§ **SET PROBLEM**
Continue the coverage below of the UN Women Deputy Executive Director's visit to Solomon Islands, starting after its final sentence and before the data.

Coverage: UN Women Deputy Executive Director in Solomon Islands
Date: Thursday, October 12, 2017
UN Women Deputy Executive Director for Policy and Programme, Yannick Glemarec, is meeting high-level government officials, partners, donors, and women leaders from market vendor associations and civil society during his official visit to Solomon Islands, from 12 – 14 October 2017. Accompanying Mr. Glemarec is the UN Women Fiji Multi-Country Office Representative, Aleta Miller.
High on the agenda are projects promoting women’s economic empowerment, women’s inclusion in peace building and initiatives strengthening the coordination of efforts to end violence against women and girls.
Mr. Glemarec concluded his visit observing the impacts of climate change at Langalanga lagoon, an area famous for its artificial islands built of stones and dead corals.

§ **GIVEN INFORMATION**
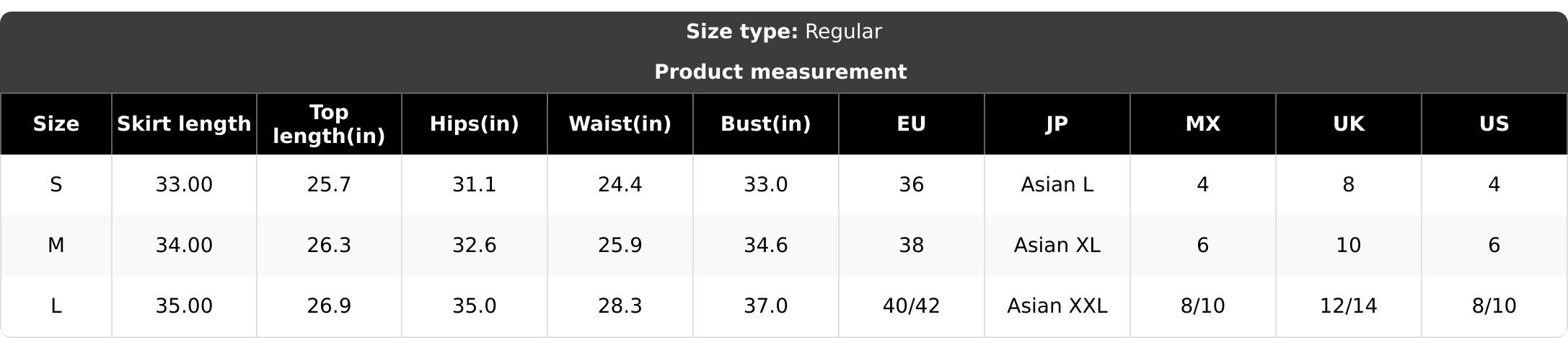Click the US column header
This screenshot has width=1568, height=338.
click(1494, 124)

§ **REPLY TO THE EXERCISE**
“Women’s dependence on and unequal access to land, water, and other resources and productive assets means they are disproportionately affected by climate change. However, women are extremely powerful agents of change to take forward action on climate change and to leverage co-benefits for gender equality in climate action. Part of UN Women’s work is to change the rhetoric of viewing women as vulnerable. We must see women for who they are—core community members, strong leaders, advocates and agents of change who must have a place at the table.”
On day two, Mr. Glemarec met partners working to end violence against women and girls, including representatives from the Solomon Islands Ministry of Women, Youth, Children and Family Affairs; Ministry of Health; Public Solicitors Office; Royal Solomon Islands Police Force; other service providers and civil society organisations. Representatives shared the importance of a survivor-centred and coordinated approach. “Violence against women used to be a private issue in Solomon Islands, but now it is everyone’s issue and it is the government’s priority,” said Pauline Soaki, Director of the Women’s Development Division at the Solomon Islands Ministry of Women, Youths, Children and Family Affairs (MWYCFA). “It has given us confidence and the energy to work to reduce and eliminate violence, especially with our strong partnership with UN Women through funding and technical support,” Ms. Soaki continued.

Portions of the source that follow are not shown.